_Data_

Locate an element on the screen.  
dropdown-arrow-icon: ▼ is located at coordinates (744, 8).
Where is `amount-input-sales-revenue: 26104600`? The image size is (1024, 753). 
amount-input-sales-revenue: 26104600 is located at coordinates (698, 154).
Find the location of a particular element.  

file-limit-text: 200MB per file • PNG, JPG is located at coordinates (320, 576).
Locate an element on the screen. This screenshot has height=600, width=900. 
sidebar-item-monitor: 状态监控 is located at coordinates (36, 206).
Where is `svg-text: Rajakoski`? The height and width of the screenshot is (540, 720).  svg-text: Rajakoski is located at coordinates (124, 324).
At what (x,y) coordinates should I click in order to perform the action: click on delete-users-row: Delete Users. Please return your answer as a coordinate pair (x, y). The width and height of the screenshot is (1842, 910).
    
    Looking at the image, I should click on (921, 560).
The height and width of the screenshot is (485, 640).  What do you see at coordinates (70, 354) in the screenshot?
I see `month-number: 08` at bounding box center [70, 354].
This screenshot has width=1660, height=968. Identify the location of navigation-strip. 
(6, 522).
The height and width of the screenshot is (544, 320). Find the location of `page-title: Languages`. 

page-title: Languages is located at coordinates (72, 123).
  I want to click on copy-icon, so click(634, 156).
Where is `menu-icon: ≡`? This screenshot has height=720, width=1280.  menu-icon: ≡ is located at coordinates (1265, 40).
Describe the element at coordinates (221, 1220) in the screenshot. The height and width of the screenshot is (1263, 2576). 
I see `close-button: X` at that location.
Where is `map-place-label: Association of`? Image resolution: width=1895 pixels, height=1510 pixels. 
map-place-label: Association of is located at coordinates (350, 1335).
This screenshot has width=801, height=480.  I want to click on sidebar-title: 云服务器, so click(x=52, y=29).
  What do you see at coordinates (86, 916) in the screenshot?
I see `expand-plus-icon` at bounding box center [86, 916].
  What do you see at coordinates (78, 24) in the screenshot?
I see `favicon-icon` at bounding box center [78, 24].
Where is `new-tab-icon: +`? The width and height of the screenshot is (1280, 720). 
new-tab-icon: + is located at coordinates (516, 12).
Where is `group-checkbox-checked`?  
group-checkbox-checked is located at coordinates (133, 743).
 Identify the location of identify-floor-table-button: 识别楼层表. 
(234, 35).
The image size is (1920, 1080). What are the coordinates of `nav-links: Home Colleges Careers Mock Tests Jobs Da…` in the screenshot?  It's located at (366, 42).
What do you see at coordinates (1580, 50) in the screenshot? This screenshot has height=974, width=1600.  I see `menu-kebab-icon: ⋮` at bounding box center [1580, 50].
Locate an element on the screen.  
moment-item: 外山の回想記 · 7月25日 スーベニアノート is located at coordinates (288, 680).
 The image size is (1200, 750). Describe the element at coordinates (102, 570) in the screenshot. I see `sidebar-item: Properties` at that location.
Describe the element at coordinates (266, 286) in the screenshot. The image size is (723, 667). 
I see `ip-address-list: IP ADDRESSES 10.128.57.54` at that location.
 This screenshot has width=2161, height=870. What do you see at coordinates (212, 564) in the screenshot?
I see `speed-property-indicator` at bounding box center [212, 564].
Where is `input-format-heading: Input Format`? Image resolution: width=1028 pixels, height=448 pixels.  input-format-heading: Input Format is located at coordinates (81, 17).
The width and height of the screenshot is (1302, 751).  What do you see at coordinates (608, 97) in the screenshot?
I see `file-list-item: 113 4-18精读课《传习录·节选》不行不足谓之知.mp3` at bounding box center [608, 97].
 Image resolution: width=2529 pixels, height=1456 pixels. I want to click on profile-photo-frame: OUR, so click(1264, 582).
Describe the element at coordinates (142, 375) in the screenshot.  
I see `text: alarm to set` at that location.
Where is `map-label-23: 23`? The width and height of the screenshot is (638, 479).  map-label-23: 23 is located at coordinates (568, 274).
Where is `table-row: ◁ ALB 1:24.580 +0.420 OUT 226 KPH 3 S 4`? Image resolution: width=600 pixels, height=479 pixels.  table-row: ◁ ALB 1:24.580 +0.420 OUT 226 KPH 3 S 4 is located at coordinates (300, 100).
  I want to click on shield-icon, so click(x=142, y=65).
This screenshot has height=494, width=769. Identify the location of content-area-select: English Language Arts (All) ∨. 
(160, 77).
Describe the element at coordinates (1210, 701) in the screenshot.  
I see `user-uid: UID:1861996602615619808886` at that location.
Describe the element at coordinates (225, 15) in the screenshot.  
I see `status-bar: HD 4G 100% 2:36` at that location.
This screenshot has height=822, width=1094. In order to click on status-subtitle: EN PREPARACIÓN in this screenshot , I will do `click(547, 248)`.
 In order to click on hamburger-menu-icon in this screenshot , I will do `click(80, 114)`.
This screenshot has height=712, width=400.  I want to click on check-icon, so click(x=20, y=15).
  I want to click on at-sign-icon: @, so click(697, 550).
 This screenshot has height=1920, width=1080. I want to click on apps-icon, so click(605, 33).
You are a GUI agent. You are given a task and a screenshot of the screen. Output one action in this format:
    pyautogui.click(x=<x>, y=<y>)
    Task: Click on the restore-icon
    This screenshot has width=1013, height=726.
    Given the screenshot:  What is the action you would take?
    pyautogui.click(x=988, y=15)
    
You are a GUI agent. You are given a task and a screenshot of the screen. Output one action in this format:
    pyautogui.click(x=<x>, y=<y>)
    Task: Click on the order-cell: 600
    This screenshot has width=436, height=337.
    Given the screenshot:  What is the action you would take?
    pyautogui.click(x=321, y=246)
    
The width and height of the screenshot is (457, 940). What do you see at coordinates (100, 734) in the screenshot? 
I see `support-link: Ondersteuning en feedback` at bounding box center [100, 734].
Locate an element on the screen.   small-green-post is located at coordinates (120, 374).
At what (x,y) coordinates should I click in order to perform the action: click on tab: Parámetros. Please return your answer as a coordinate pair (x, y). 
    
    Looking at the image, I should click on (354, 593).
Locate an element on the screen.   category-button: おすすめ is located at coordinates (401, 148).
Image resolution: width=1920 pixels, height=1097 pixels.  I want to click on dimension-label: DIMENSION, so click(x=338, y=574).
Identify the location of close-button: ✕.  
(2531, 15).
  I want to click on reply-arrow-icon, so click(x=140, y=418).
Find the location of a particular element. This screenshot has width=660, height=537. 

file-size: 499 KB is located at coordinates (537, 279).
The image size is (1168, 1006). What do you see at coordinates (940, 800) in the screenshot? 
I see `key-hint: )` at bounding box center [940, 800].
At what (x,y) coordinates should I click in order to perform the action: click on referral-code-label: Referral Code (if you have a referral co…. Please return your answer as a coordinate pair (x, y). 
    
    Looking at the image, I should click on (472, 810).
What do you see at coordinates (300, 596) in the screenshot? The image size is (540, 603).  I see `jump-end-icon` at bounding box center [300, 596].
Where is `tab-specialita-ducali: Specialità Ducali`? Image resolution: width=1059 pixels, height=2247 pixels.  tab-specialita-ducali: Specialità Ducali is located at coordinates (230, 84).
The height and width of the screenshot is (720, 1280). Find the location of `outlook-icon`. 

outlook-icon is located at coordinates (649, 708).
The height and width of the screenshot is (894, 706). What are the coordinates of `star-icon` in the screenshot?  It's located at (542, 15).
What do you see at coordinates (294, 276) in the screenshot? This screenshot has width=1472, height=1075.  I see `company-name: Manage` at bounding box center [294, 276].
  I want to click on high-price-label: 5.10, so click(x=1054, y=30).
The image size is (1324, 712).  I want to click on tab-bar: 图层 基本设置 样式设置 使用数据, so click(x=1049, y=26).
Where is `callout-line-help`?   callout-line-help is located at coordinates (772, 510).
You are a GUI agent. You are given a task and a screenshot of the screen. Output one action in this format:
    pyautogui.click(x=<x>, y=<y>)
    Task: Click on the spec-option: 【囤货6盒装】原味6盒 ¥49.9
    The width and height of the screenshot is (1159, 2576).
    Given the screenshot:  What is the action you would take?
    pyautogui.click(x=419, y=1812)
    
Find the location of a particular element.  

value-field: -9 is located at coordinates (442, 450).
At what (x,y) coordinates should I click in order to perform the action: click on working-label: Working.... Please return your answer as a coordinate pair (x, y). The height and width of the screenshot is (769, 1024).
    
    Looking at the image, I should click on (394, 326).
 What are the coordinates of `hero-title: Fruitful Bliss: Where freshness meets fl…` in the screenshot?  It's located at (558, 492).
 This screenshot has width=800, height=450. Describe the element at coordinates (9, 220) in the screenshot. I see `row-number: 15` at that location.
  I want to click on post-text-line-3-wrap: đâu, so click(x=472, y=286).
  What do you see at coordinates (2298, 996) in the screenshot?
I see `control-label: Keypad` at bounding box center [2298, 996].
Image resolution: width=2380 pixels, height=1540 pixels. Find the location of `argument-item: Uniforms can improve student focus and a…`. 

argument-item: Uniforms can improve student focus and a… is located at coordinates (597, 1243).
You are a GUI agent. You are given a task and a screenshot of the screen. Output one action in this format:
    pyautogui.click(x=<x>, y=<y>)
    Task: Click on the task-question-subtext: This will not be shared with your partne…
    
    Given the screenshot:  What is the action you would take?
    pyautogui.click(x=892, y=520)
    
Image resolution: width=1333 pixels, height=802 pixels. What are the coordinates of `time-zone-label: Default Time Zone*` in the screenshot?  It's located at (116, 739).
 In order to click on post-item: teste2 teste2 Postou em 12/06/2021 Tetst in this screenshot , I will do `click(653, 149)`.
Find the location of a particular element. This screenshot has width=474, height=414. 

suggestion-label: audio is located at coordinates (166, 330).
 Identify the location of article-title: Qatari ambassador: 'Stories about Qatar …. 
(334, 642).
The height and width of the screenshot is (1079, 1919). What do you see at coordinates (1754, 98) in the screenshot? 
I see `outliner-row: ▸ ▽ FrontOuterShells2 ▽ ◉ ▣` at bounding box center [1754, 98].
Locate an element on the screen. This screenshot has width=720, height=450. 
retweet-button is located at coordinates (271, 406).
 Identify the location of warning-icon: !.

_Work instruction_
Put the stretch of the records above, from the line containing "coordinates (81, 17)." through the line containing "I want to click on shield-icon, so", into a Markdown table with the columns No. and Line. Number each row and leave out any blank lines.

_Written response_
| No. | Line |
|---|---|
| 1 | Where is `input-format-heading: Input Format`? Image resolution: width=1028 pixels, height=448 pixels.  input-format-heading: Input Format is located at coordinates (81, 17). |
| 2 | The width and height of the screenshot is (1302, 751).  What do you see at coordinates (608, 97) in the screenshot? |
| 3 | I see `file-list-item: 113 4-18精读课《传习录·节选》不行不足谓之知.mp3` at bounding box center [608, 97]. |
| 4 |  Image resolution: width=2529 pixels, height=1456 pixels. I want to click on profile-photo-frame: OUR, so click(1264, 582). |
| 5 | Describe the element at coordinates (142, 375) in the screenshot.   |
| 6 | I see `text: alarm to set` at that location. |
| 7 | Where is `map-label-23: 23`? The width and height of the screenshot is (638, 479).  map-label-23: 23 is located at coordinates (568, 274). |
| 8 | Where is `table-row: ◁ ALB 1:24.580 +0.420 OUT 226 KPH 3 S 4`? Image resolution: width=600 pixels, height=479 pixels.  table-row: ◁ ALB 1:24.580 +0.420 OUT 226 KPH 3 S 4 is located at coordinates (300, 100). |
| 9 |   I want to click on shield-icon, so click(x=142, y=65). |